Problem description – All entries below are to be duplicated verbatim.

Start of Block

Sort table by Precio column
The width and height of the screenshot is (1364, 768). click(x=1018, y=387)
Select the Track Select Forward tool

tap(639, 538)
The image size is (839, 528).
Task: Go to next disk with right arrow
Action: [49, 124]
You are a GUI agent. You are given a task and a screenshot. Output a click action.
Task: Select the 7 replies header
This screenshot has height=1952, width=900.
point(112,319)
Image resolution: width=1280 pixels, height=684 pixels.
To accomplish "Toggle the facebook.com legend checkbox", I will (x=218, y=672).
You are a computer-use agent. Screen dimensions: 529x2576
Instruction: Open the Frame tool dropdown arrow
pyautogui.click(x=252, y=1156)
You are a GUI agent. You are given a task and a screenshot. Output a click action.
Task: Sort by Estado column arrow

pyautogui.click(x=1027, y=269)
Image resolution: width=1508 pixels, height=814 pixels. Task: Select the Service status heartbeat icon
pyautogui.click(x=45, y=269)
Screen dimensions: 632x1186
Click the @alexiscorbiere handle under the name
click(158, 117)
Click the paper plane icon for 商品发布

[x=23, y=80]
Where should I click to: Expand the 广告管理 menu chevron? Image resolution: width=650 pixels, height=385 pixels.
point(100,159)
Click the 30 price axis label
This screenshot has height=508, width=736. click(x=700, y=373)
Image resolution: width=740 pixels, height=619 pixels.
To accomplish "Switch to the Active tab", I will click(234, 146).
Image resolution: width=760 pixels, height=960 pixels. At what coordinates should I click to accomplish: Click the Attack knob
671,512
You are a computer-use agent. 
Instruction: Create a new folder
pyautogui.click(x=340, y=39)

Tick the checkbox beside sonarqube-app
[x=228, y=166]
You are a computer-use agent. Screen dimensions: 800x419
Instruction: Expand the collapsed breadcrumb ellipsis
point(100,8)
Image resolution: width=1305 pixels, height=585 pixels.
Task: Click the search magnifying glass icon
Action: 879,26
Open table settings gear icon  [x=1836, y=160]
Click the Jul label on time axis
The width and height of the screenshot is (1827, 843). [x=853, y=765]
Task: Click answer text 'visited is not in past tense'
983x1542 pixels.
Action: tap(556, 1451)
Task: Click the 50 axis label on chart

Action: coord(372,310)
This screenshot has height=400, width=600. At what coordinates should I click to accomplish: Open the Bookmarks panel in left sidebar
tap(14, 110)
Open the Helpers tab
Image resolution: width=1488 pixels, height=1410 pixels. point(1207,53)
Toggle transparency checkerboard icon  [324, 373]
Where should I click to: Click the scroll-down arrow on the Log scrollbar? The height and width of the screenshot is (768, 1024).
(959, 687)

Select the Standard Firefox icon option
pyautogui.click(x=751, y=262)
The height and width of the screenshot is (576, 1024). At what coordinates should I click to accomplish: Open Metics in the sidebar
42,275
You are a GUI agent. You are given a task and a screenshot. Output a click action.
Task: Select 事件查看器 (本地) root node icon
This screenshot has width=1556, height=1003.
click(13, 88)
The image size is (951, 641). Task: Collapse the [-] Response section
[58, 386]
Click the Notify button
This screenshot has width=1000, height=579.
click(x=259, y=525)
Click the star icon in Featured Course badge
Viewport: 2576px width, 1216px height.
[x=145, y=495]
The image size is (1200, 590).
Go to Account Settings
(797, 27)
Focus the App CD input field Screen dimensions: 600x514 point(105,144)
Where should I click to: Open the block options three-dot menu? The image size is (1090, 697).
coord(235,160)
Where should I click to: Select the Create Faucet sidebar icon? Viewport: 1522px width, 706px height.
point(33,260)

End of Block

Task output –
Sort table by Precio column
The width and height of the screenshot is (1364, 768). click(x=1018, y=387)
Select the Track Select Forward tool

tap(639, 538)
The image size is (839, 528).
Task: Go to next disk with right arrow
Action: [49, 124]
You are a GUI agent. You are given a task and a screenshot. Output a click action.
Task: Select the 7 replies header
This screenshot has height=1952, width=900.
point(112,319)
Image resolution: width=1280 pixels, height=684 pixels.
To accomplish "Toggle the facebook.com legend checkbox", I will (x=218, y=672).
You are a computer-use agent. Screen dimensions: 529x2576
Instruction: Open the Frame tool dropdown arrow
pyautogui.click(x=252, y=1156)
You are a GUI agent. You are given a task and a screenshot. Output a click action.
Task: Sort by Estado column arrow

pyautogui.click(x=1027, y=269)
Image resolution: width=1508 pixels, height=814 pixels. Task: Select the Service status heartbeat icon
pyautogui.click(x=45, y=269)
Screen dimensions: 632x1186
Click the @alexiscorbiere handle under the name
click(158, 117)
Click the paper plane icon for 商品发布

[x=23, y=80]
Where should I click to: Expand the 广告管理 menu chevron? Image resolution: width=650 pixels, height=385 pixels.
point(100,159)
Click the 30 price axis label
This screenshot has height=508, width=736. click(x=700, y=373)
Image resolution: width=740 pixels, height=619 pixels.
To accomplish "Switch to the Active tab", I will click(234, 146).
Image resolution: width=760 pixels, height=960 pixels. At what coordinates should I click to accomplish: Click the Attack knob
671,512
You are a computer-use agent. 
Instruction: Create a new folder
pyautogui.click(x=340, y=39)

Tick the checkbox beside sonarqube-app
[x=228, y=166]
You are a computer-use agent. Screen dimensions: 800x419
Instruction: Expand the collapsed breadcrumb ellipsis
point(100,8)
Image resolution: width=1305 pixels, height=585 pixels.
Task: Click the search magnifying glass icon
Action: 879,26
Open table settings gear icon  [x=1836, y=160]
Click the Jul label on time axis
The width and height of the screenshot is (1827, 843). [x=853, y=765]
Task: Click answer text 'visited is not in past tense'
983x1542 pixels.
Action: tap(556, 1451)
Task: Click the 50 axis label on chart

Action: coord(372,310)
This screenshot has height=400, width=600. At what coordinates should I click to accomplish: Open the Bookmarks panel in left sidebar
tap(14, 110)
Open the Helpers tab
Image resolution: width=1488 pixels, height=1410 pixels. point(1207,53)
Toggle transparency checkerboard icon  [324, 373]
Where should I click to: Click the scroll-down arrow on the Log scrollbar? The height and width of the screenshot is (768, 1024).
(959, 687)

Select the Standard Firefox icon option
pyautogui.click(x=751, y=262)
The height and width of the screenshot is (576, 1024). At what coordinates should I click to accomplish: Open Metics in the sidebar
42,275
You are a GUI agent. You are given a task and a screenshot. Output a click action.
Task: Select 事件查看器 (本地) root node icon
This screenshot has width=1556, height=1003.
click(13, 88)
The image size is (951, 641). Task: Collapse the [-] Response section
[58, 386]
Click the Notify button
This screenshot has width=1000, height=579.
click(x=259, y=525)
Click the star icon in Featured Course badge
Viewport: 2576px width, 1216px height.
[x=145, y=495]
The image size is (1200, 590).
Go to Account Settings
(797, 27)
Focus the App CD input field Screen dimensions: 600x514 point(105,144)
Where should I click to: Open the block options three-dot menu? The image size is (1090, 697).
coord(235,160)
Where should I click to: Select the Create Faucet sidebar icon? Viewport: 1522px width, 706px height.
point(33,260)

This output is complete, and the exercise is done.